Work to be completed:
In the listing below, every entry should be duplicated exactly.

Source records:

★ ★ ★

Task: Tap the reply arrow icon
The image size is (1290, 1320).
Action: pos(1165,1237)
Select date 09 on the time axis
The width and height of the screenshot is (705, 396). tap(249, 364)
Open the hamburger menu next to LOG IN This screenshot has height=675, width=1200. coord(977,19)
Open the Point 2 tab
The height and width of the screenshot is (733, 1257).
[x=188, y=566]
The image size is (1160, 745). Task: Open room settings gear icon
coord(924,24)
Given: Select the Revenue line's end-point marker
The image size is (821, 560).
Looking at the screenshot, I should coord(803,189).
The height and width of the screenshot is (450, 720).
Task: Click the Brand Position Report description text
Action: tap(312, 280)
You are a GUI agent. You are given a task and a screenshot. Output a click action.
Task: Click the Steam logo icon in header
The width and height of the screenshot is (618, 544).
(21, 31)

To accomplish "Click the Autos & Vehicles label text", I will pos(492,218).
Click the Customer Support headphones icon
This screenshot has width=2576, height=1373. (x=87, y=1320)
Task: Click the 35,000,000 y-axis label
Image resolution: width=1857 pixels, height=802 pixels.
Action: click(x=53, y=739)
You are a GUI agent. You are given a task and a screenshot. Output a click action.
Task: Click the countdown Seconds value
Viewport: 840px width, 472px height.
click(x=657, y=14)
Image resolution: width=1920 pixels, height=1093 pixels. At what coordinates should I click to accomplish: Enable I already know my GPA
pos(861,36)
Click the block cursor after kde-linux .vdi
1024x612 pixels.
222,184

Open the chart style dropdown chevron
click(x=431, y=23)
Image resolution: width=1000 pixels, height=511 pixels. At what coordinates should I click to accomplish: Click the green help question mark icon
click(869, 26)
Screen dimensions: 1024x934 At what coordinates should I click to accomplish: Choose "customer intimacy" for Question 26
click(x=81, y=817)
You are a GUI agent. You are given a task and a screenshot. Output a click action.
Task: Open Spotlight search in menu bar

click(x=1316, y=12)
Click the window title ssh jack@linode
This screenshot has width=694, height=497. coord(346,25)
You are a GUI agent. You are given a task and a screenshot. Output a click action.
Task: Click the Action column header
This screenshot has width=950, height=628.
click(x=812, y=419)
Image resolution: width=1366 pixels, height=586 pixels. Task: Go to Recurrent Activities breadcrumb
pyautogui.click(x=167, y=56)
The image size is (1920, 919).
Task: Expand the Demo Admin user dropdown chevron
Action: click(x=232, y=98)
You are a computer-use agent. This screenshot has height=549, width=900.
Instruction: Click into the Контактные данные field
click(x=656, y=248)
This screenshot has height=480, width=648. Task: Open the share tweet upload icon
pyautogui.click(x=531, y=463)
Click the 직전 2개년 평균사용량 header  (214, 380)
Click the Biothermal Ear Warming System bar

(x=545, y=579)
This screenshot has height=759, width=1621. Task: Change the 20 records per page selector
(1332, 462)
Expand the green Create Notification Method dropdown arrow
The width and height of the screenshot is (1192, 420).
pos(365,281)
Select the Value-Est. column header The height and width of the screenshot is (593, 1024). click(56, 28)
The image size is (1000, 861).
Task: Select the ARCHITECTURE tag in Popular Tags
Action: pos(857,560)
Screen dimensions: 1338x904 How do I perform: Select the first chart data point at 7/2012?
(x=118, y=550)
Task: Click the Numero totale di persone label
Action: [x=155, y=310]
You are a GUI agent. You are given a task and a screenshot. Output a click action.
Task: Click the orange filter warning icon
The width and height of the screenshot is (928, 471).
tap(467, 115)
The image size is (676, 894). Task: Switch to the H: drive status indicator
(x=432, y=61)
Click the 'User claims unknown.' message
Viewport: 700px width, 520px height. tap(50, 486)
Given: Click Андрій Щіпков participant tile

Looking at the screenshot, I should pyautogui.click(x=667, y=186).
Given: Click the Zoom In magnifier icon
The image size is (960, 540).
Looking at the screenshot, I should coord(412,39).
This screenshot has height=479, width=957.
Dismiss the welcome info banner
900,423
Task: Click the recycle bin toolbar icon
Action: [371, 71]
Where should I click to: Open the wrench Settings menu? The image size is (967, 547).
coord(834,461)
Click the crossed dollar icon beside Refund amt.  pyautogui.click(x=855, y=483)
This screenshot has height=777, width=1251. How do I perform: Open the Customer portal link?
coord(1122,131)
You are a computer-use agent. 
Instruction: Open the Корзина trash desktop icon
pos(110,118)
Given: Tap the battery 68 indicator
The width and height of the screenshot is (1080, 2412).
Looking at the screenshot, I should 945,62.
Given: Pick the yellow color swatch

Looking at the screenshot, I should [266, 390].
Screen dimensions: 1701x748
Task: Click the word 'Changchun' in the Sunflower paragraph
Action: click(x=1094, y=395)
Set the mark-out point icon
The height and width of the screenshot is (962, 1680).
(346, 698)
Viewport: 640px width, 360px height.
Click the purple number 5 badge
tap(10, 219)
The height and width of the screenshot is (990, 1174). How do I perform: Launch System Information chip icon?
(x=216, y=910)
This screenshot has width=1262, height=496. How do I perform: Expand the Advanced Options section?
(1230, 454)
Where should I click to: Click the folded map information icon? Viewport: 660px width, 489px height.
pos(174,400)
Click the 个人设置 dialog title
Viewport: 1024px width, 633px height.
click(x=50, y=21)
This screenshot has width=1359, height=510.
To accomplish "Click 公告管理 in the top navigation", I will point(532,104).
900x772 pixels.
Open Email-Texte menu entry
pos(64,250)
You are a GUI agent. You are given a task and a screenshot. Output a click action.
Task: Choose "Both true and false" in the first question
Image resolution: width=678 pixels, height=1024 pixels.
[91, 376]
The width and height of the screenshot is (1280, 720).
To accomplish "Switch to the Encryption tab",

★ ★ ★

Written solution:
Task: Tap the reply arrow icon
The image size is (1290, 1320).
Action: pos(1165,1237)
Select date 09 on the time axis
The width and height of the screenshot is (705, 396). tap(249, 364)
Open the hamburger menu next to LOG IN This screenshot has height=675, width=1200. coord(977,19)
Open the Point 2 tab
The height and width of the screenshot is (733, 1257).
[x=188, y=566]
The image size is (1160, 745). Task: Open room settings gear icon
coord(924,24)
Given: Select the Revenue line's end-point marker
The image size is (821, 560).
Looking at the screenshot, I should coord(803,189).
The height and width of the screenshot is (450, 720).
Task: Click the Brand Position Report description text
Action: tap(312, 280)
You are a GUI agent. You are given a task and a screenshot. Output a click action.
Task: Click the Steam logo icon in header
The width and height of the screenshot is (618, 544).
(21, 31)

To accomplish "Click the Autos & Vehicles label text", I will pos(492,218).
Click the Customer Support headphones icon
This screenshot has width=2576, height=1373. (x=87, y=1320)
Task: Click the 35,000,000 y-axis label
Image resolution: width=1857 pixels, height=802 pixels.
Action: click(x=53, y=739)
You are a GUI agent. You are given a task and a screenshot. Output a click action.
Task: Click the countdown Seconds value
Viewport: 840px width, 472px height.
click(x=657, y=14)
Image resolution: width=1920 pixels, height=1093 pixels. At what coordinates should I click to accomplish: Enable I already know my GPA
pos(861,36)
Click the block cursor after kde-linux .vdi
1024x612 pixels.
222,184

Open the chart style dropdown chevron
click(x=431, y=23)
Image resolution: width=1000 pixels, height=511 pixels. At what coordinates should I click to accomplish: Click the green help question mark icon
click(869, 26)
Screen dimensions: 1024x934 At what coordinates should I click to accomplish: Choose "customer intimacy" for Question 26
click(x=81, y=817)
You are a GUI agent. You are given a task and a screenshot. Output a click action.
Task: Open Spotlight search in menu bar

click(x=1316, y=12)
Click the window title ssh jack@linode
This screenshot has width=694, height=497. coord(346,25)
You are a GUI agent. You are given a task and a screenshot. Output a click action.
Task: Click the Action column header
This screenshot has width=950, height=628.
click(x=812, y=419)
Image resolution: width=1366 pixels, height=586 pixels. Task: Go to Recurrent Activities breadcrumb
pyautogui.click(x=167, y=56)
The image size is (1920, 919).
Task: Expand the Demo Admin user dropdown chevron
Action: click(x=232, y=98)
You are a computer-use agent. This screenshot has height=549, width=900.
Instruction: Click into the Контактные данные field
click(x=656, y=248)
This screenshot has height=480, width=648. Task: Open the share tweet upload icon
pyautogui.click(x=531, y=463)
Click the 직전 2개년 평균사용량 header  (214, 380)
Click the Biothermal Ear Warming System bar

(x=545, y=579)
This screenshot has height=759, width=1621. Task: Change the 20 records per page selector
(1332, 462)
Expand the green Create Notification Method dropdown arrow
The width and height of the screenshot is (1192, 420).
pos(365,281)
Select the Value-Est. column header The height and width of the screenshot is (593, 1024). click(56, 28)
The image size is (1000, 861).
Task: Select the ARCHITECTURE tag in Popular Tags
Action: pos(857,560)
Screen dimensions: 1338x904 How do I perform: Select the first chart data point at 7/2012?
(x=118, y=550)
Task: Click the Numero totale di persone label
Action: [x=155, y=310]
You are a GUI agent. You are given a task and a screenshot. Output a click action.
Task: Click the orange filter warning icon
The width and height of the screenshot is (928, 471).
tap(467, 115)
The image size is (676, 894). Task: Switch to the H: drive status indicator
(x=432, y=61)
Click the 'User claims unknown.' message
Viewport: 700px width, 520px height. tap(50, 486)
Given: Click Андрій Щіпков participant tile

Looking at the screenshot, I should pyautogui.click(x=667, y=186).
Given: Click the Zoom In magnifier icon
The image size is (960, 540).
Looking at the screenshot, I should coord(412,39).
This screenshot has height=479, width=957.
Dismiss the welcome info banner
900,423
Task: Click the recycle bin toolbar icon
Action: [371, 71]
Where should I click to: Open the wrench Settings menu? The image size is (967, 547).
coord(834,461)
Click the crossed dollar icon beside Refund amt.  pyautogui.click(x=855, y=483)
This screenshot has height=777, width=1251. How do I perform: Open the Customer portal link?
coord(1122,131)
You are a computer-use agent. 
Instruction: Open the Корзина trash desktop icon
pos(110,118)
Given: Tap the battery 68 indicator
The width and height of the screenshot is (1080, 2412).
Looking at the screenshot, I should 945,62.
Given: Pick the yellow color swatch

Looking at the screenshot, I should [266, 390].
Screen dimensions: 1701x748
Task: Click the word 'Changchun' in the Sunflower paragraph
Action: click(x=1094, y=395)
Set the mark-out point icon
The height and width of the screenshot is (962, 1680).
(346, 698)
Viewport: 640px width, 360px height.
Click the purple number 5 badge
tap(10, 219)
The height and width of the screenshot is (990, 1174). How do I perform: Launch System Information chip icon?
(x=216, y=910)
This screenshot has width=1262, height=496. How do I perform: Expand the Advanced Options section?
(1230, 454)
Where should I click to: Click the folded map information icon? Viewport: 660px width, 489px height.
pos(174,400)
Click the 个人设置 dialog title
Viewport: 1024px width, 633px height.
click(x=50, y=21)
This screenshot has width=1359, height=510.
To accomplish "Click 公告管理 in the top navigation", I will point(532,104).
900x772 pixels.
Open Email-Texte menu entry
pos(64,250)
You are a GUI agent. You are given a task and a screenshot. Output a click action.
Task: Choose "Both true and false" in the first question
Image resolution: width=678 pixels, height=1024 pixels.
[91, 376]
The width and height of the screenshot is (1280, 720).
To accomplish "Switch to the Encryption tab",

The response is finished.